Any other usage than this has been merely a _polyfill_ for lack of
efficiently-multiplexed or easily-server-initiated messaging.

Given an efficiently-multiplexed, bidirectional-async messaging channel in the
form of HTTP2, WebSockets can fall back to just being for what they're for,
and we can relegate their polyfill usage to the same place Comet "async
forever iframes" have gone.

------
Mojah
If anyone is looking for a practical guide to using HTTP/2, what changes it
will bring compared to HTTP/1.1 in terms of architecting websites and web
applications, I've written a guide on that: [http://ma.ttias.be/architecting-
websites-http2-era/](http://ma.ttias.be/architecting-websites-http2-era/)

------
gremlinsinc
Wow - was expecting something scary, super technical and over my head - very
easy overview - not that I'm not technical I do server support for a huge web
hosting firm - but sometimes http docs get way too tech spec --this was very
clear to understand.

------
djhworld
Is there a "one page" HTML version of this?
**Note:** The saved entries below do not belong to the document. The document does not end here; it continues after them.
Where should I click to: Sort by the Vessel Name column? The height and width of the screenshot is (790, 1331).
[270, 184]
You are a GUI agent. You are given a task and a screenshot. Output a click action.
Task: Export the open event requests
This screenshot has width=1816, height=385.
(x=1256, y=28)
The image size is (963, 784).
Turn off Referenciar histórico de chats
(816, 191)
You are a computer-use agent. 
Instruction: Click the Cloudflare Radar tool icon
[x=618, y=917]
I tend to read stuff on my phone
via apps like Instapaper etc, PDFS don't really suit mobile devices :(

------
muppetman
I find it amusing that the document that explains HTTP2 is a PDF I have to
download. There's no HTML version.

(Yes, I'm aware that HTTP != HTML.)

------
teddyh
Still not even a _mention_ of SRV records in the “critiques” section. I’m more
saddened than surprised, really.

------
gaastonsr
Beautifully written, thanks for this.

------
jude-
> 8.4.4. “Not being ASCII is a deal-breaker”

> Yes, we like being able to see protocols in the clear since it makes
> debugging and tracing easier. But text based protocols are also more error
> prone and open up for much more parsing and parsing problems.
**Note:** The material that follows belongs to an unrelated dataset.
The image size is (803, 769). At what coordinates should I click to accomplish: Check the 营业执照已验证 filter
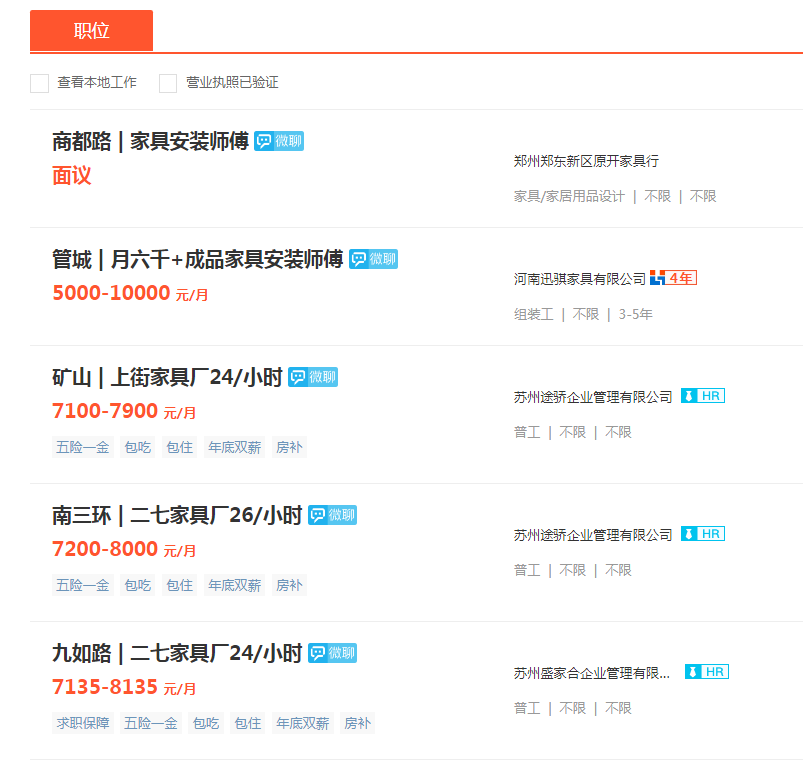pos(168,83)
> If you really can't take a binary protocol, then you couldn't handle TLS and
> compression in HTTP 1.x either and its been there and used for a very long
> time.

First, you can have the best of both worlds of fixed-sized frames and human
readability: make sure each HTTP keyword has a finite, short length. ASCII
abbreviations are an acceptable means to this end. This would also eliminate a
lot of the implementation difficulties and performance penalties of writing
and using a parser.

Second, TLS and compression are not integrated into HTTP/1.1, meaning that
people who want to be able to read an HTTP stream on the wire can do so by
disabling these features. It's disingenuous to claim that people don't care
about human readability just because these extensions exist.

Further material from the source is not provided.